And seriously: I think you need to decide how many percent are enough, from your perspective, to establish that you believe. Each person has his own threshold. If you’ve decided yes—then your commandments are fully valid commandments, because there is no completely certain faith (and anyone who is fully convinced does not understand himself or the world). If you’ve decided that you do not believe—then your commandments are not commandments. If you are in doubt and observe only on the chance that there is a God, then perhaps it depends on the question of making a condition in commandments (like the Avnei Nezer’s condition regarding the afikoman).
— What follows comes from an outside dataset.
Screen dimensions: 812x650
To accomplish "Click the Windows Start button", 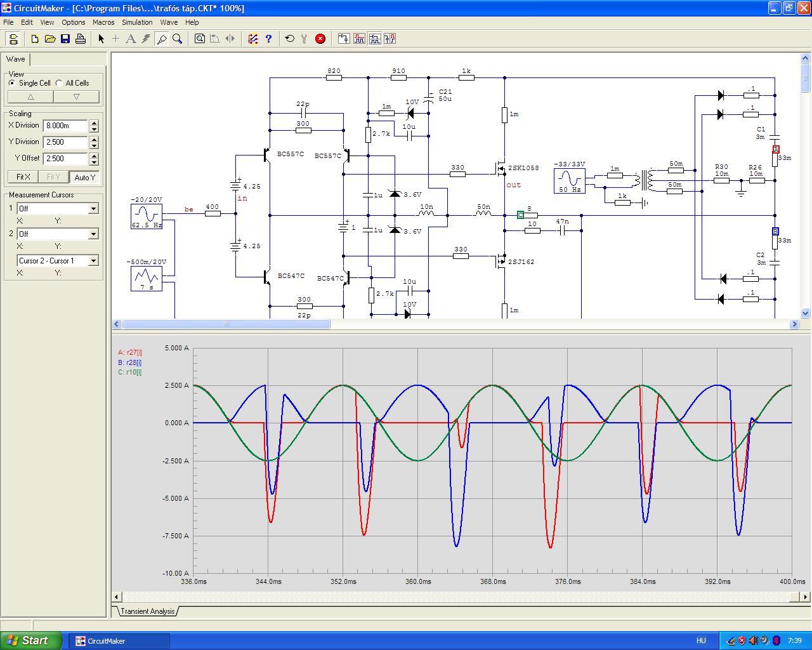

But if you observe the commandments simply because it doesn’t bother you and you want to remain sociologically Haredi, and not in order to fulfill your obligation conditionally, then this is like Ahad Ha’am, who advocated observing commandments in order to preserve the cultural cohesion of the Jewish people—and in my humble opinion such commandments have no value whatsoever.

Discussion on Answer

Aharon (2017-11-02)

See here in the correspondence:

מלאכה שנעשתה בשבת על ידי דאיסט

I identify with you!

Oren (2017-11-03)

In my opinion, even someone who believes at low percentages should continue to maintain a religious lifestyle because of Pascal’s wager. True, if we’re talking about very tiny percentages, then that argument no longer applies. But on the order of magnitude of 10%, this is a meaningful percentage. By way of illustration, there is a concept in economics called expected value. If I can make a bet that with a 10% chance will yield me a gain of X and with a 90% chance will yield me a loss of Y, then the expected value (a concept parallel to life expectancy) is: 0.1X-0.9Y. In a case where X is significantly greater than Y (“One hour of bliss in the World to Come is better than all the life of this world”), then the bet is very worthwhile, and therefore rational.
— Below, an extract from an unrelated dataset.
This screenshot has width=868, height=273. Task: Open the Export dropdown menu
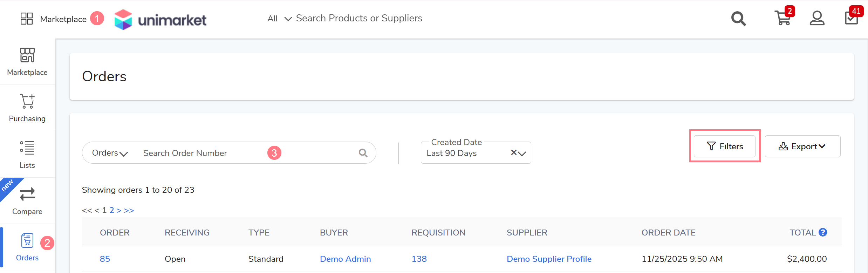click(802, 146)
Beyond that, even regarding someone who doesn’t fully believe in the giving of the Torah, that doesn’t mean he isn’t subject to normative obligations, since even before the giving of the Torah the Holy One, blessed be He, had expectations of human beings (for example, of Cain not to murder his brother, and of the generation of the Flood not to rob). That is, moral and legal obligations are still valid, and a person can and must serve the Holy One, blessed be He, through them.

Gedaliah (2017-11-03)

Oren, yes, I completely agree with you! That’s what I do 🙂
Aharon, I identify too. Thanks for Rabbi Shlomo Zalman Auerbach there. I didn’t know that source.
But I’m not sure the tradition is quite so far-fetched. After all, even if it isn’t certain that one must or should add an entity to explain the world—God—still, this world is so unique that it isn’t far-fetched that someone created it. (Fine-tuning, soul, free will. As long as something exists, it’s preferable to posit the most basic entity. Order in creation. Law-like order in creation. Signs of intelligence in creation. The fit between souls and bodies. Emotions. A doubt regarding morality. A significant doubt regarding objective meaning. An intuitive sense of a Creator. How can it be that an entity that doesn’t exist would cause such an effect in the world—even in this correspondence right now… and so on.) So although I don’t think one should infer from this that there is a Creator, it’s absolutely not far-fetched to me that there is one. It’s even a little logical.
 
On the possibility that there is a Creator, I really don’t seriously understand a deistic approach, only a theistic one. Obviously He can do everything perfectly (certainly relative to the current situation), except for creating someone with free will, so there is a special reason to create him lacking.
Also, only a dualistic reality is apparently the reason for creation, because it is essentially different from a materialistic reality. So apparently this planet is the goal (or a similar planet as well) more than all the other galaxies.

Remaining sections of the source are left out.